The batch job runs nightly to import supplier-specific part data from multiple vendors. Each supplier uses their own UOM conventions (EA, EACH, PCS, etc.), and we’ve configured BMIDE UOM mappings, but the job still fails. When I check the batch import job logs, I see:


ERROR: UOM mapping failed for part SP-4521
Supplier UOM: 'EA' not mapped to system UOM
Import terminated at line 1247 of 3500

This creates incomplete BOMs in our system and delays our procurement workflows. Has anyone dealt with comprehensive UOM mapping configuration in BMIDE for multi-supplier scenarios?

You’ll need to update the LOV with synonyms and redeploy the template, but no full restart required. However, I’d recommend also implementing a pre-validation step in your batch import script. Before the actual import, parse the supplier file and check all UOM values against your configured LOV. Log any unmapped values and either auto-map them using a lookup table or flag them for manual review. This prevents job failures and gives you visibility into new supplier UOM variations before they hit production imports. We reduced our EBOM import failures by 90% using this approach.

I’ll add a quick note about batch import job logs - make sure you’re capturing the full context. The error you showed only indicates the failed part number, but you should also log the supplier ID, the source file name, and the original UOM value. This makes troubleshooting much faster when you have multiple suppliers with overlapping part numbers. We modified our import job to write detailed logs to a database table rather than just flat files, which lets us run analytics on failure patterns and proactively identify new UOM variations before they cause widespread import failures.

One thing to add - when you configure LOV synonyms in BMIDE, make sure you’re setting them at the right level.

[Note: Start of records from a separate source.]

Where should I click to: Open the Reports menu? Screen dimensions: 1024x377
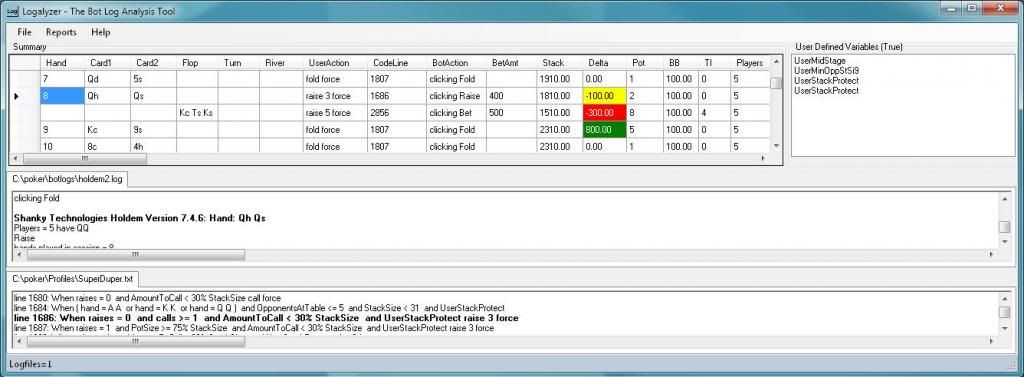coord(61,32)
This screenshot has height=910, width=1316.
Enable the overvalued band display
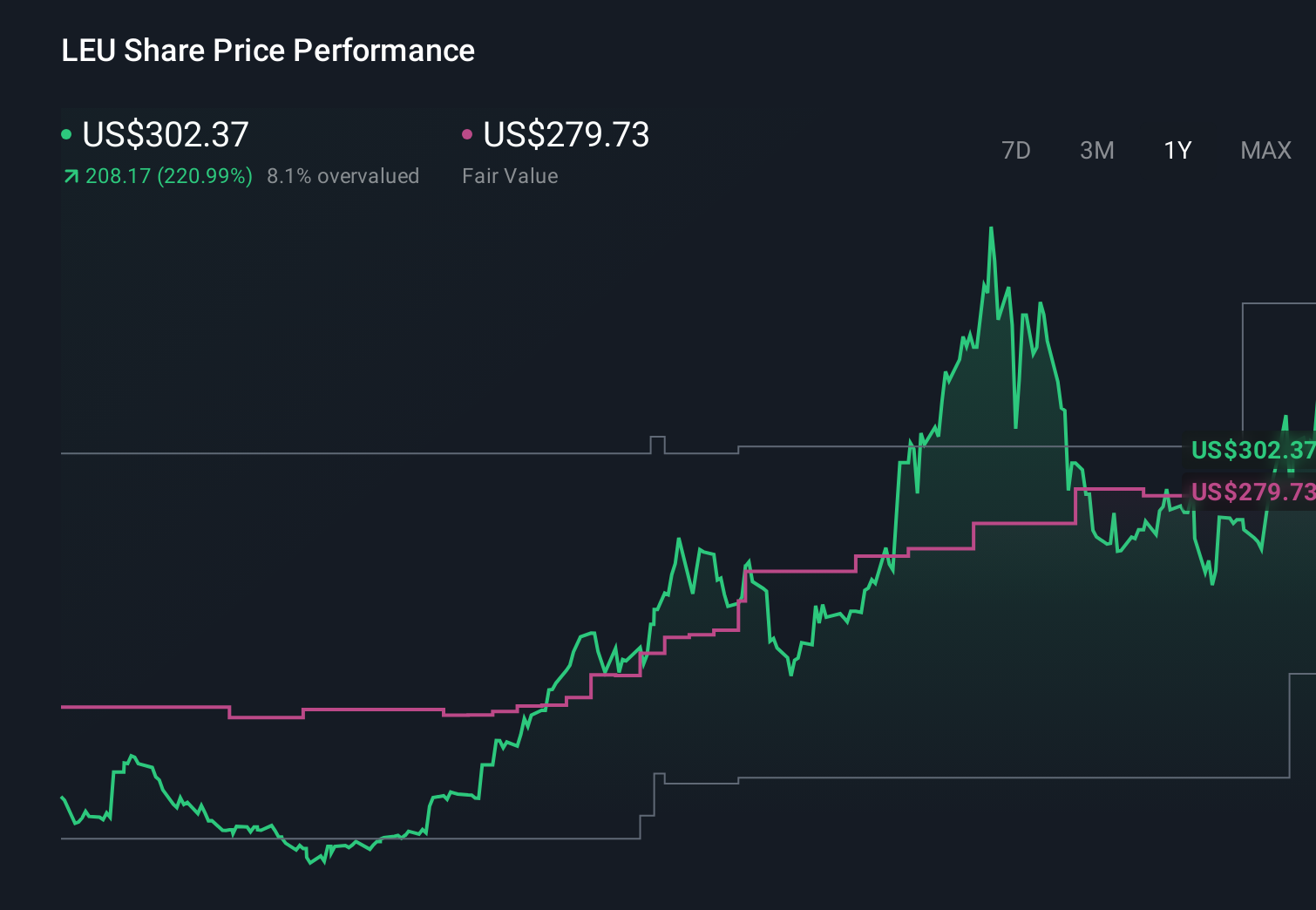[343, 175]
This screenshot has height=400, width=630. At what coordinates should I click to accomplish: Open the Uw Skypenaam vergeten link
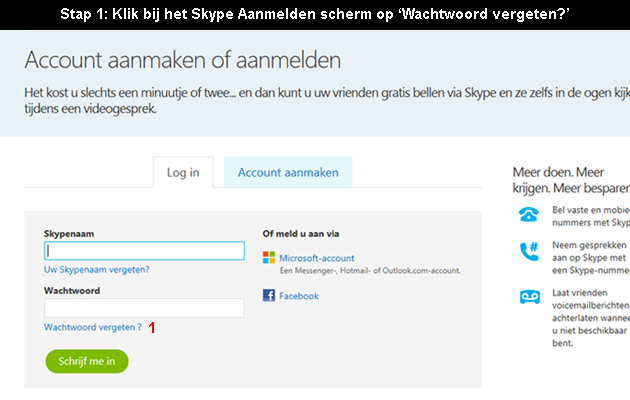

If your suppliers are in different regions, you might need locale-specific synonym mappings. Also, check your batch import job’s error handling configuration. By default, TC terminates the entire batch on first error. You can modify the job to log errors and continue processing, then handle failed items in a separate reconciliation step. This way you don’t lose 70% of your import just because 30% have UOM issues.

We had exactly this issue with our SAP-to-Teamcenter integration. Beyond the LOV synonym approach, consider implementing a UOM translation layer in your integration middleware. We built a mapping table that sits between the supplier data feed and TC import, which normalizes all UOM variations before they reach Teamcenter. This keeps your BMIDE configuration clean and makes it easier to onboard new suppliers without template changes. The translation table is just a simple CSV that maps supplier-specific UOMs to standard TC values, and it’s maintained by the procurement team rather than PLM admins.

Thanks Mike. I checked our UOM LOV in BMIDE and we do have ‘Each’ as the primary value, but ‘EA’, ‘EACH’, and ‘PCS’ aren’t listed as synonyms. So the batch job can’t map these supplier-specific variations. I’m assuming I need to add these as LOV synonyms and then redeploy the BMIDE template. Will this require a full system restart or just a template update?